### DATA TO PROCESS
☆ ☆ ☆

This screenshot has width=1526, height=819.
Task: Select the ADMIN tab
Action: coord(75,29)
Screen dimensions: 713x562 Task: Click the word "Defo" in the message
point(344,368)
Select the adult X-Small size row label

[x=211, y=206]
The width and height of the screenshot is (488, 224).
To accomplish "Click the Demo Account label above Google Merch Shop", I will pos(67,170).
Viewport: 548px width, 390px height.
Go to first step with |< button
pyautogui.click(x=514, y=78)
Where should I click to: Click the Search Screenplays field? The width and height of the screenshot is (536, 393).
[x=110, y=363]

☆ ☆ ☆

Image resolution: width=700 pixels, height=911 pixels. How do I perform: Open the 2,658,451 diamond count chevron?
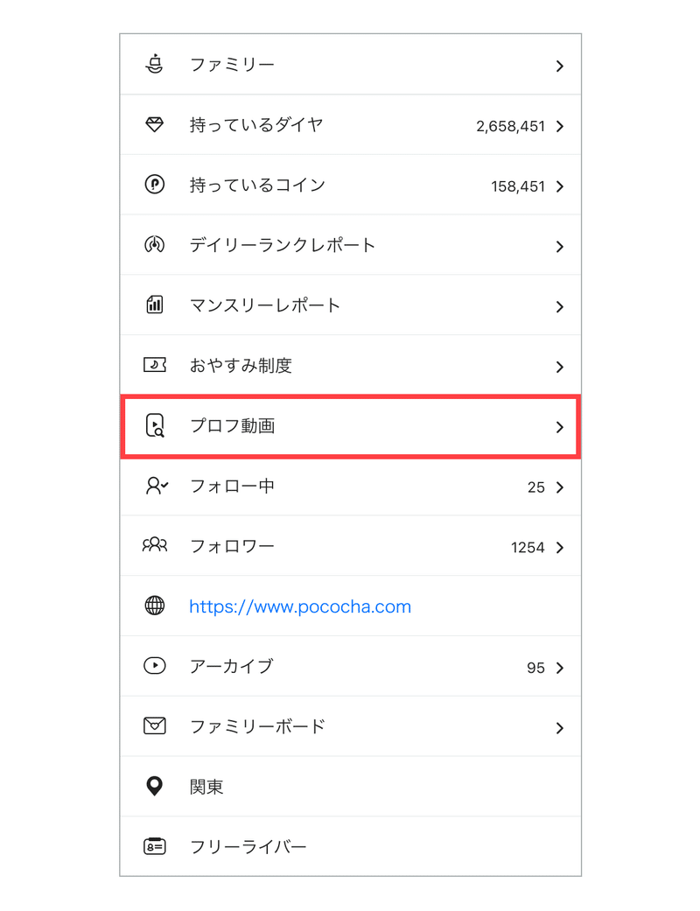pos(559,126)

☆ ☆ ☆

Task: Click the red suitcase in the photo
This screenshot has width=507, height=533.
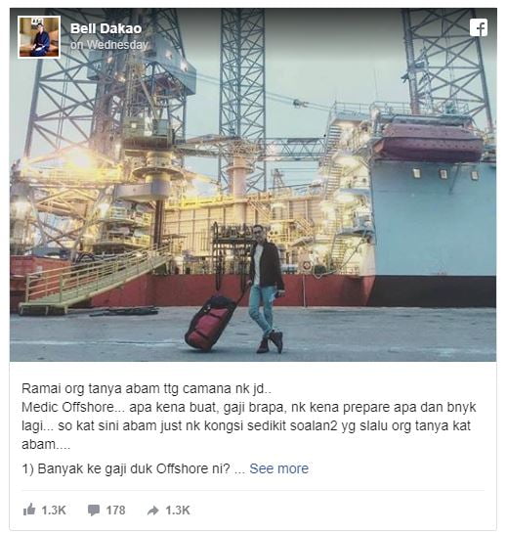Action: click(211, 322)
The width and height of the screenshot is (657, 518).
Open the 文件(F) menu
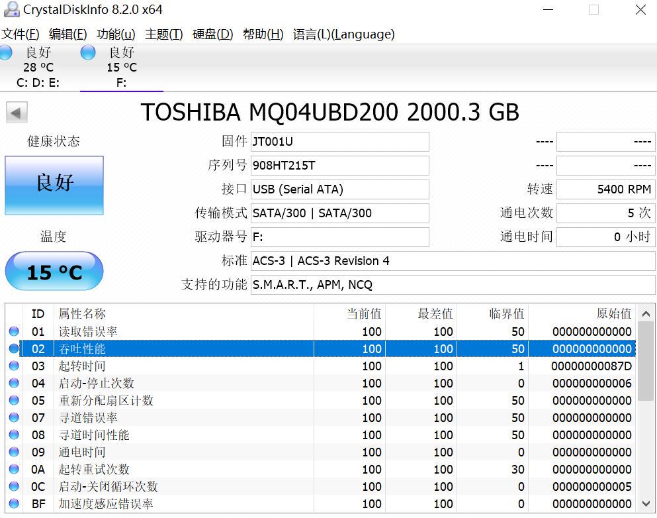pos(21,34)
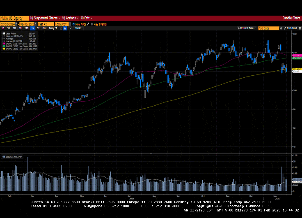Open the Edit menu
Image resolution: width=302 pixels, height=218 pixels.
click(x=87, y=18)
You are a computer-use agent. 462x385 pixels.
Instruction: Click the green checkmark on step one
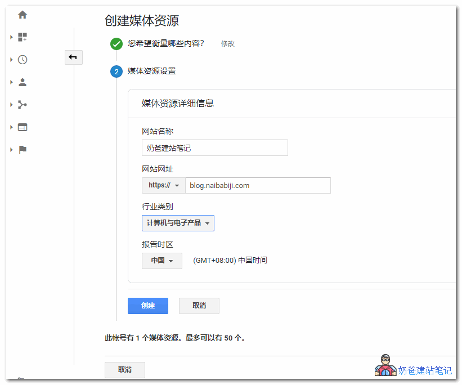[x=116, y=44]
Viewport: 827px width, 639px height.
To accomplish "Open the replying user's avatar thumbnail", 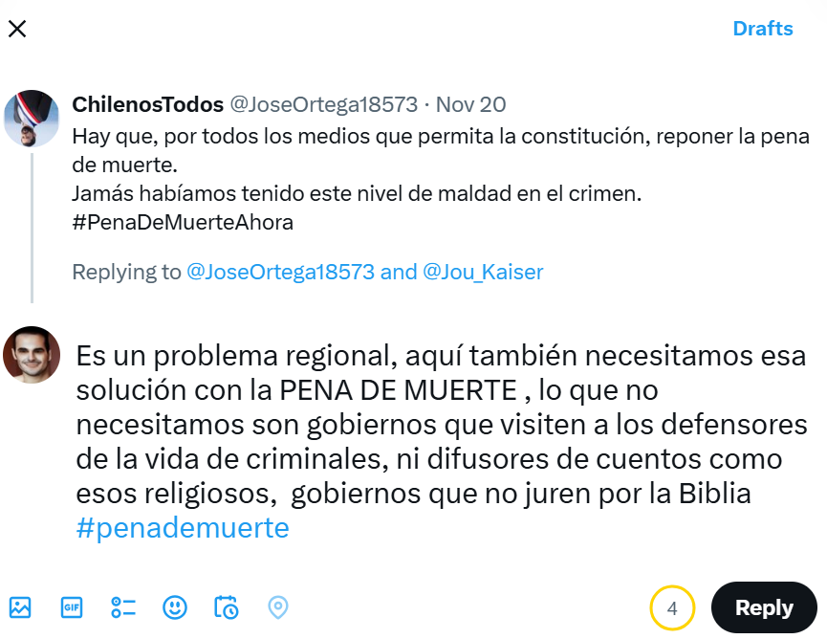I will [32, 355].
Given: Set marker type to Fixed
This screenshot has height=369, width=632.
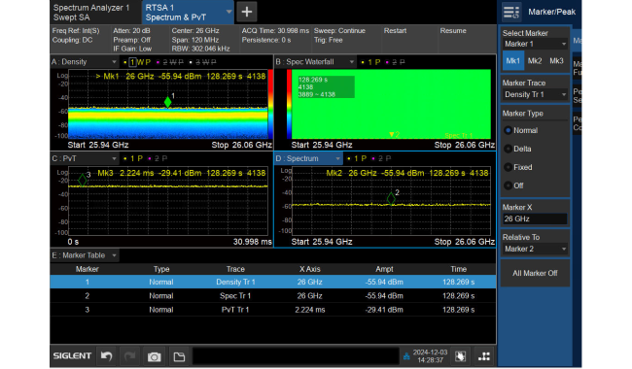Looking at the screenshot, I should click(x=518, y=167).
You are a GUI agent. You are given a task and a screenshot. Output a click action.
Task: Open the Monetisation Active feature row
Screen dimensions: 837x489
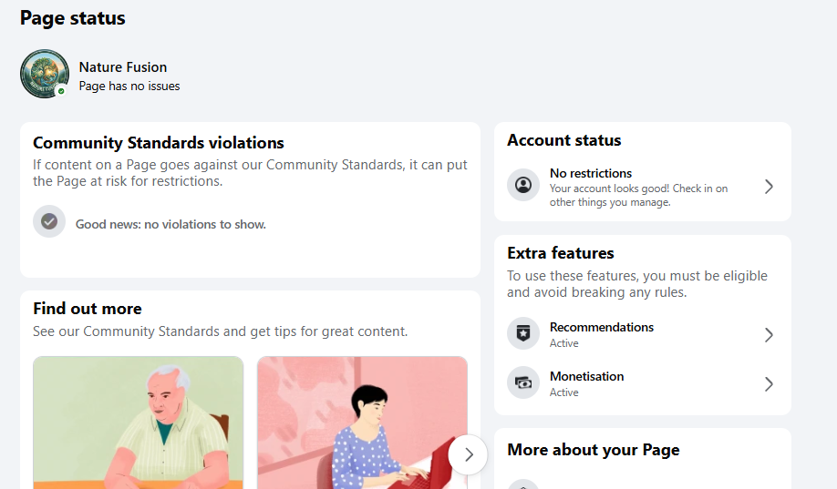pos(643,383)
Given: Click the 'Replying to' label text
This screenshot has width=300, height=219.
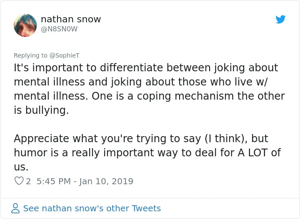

☆ ☆ ☆

### EXERCISE INSTRUCTIONS
In the data above, find the line containing "Given: Set marker type to Fixed" and the line containing "This screenshot has width=300, height=219.". Copy exactly the stretch from the first through the second, both included, leaving out any picture.

### COMPLETED EXERCISE
Given: Set marker type to Fixed
This screenshot has height=369, width=632.
Looking at the screenshot, I should click(x=518, y=167).
You are a GUI agent. You are given a task and a screenshot. Output a click action.
Task: Open the Monetisation Active feature row
Screen dimensions: 837x489
pos(643,383)
Given: Click the 'Replying to' label text
This screenshot has width=300, height=219.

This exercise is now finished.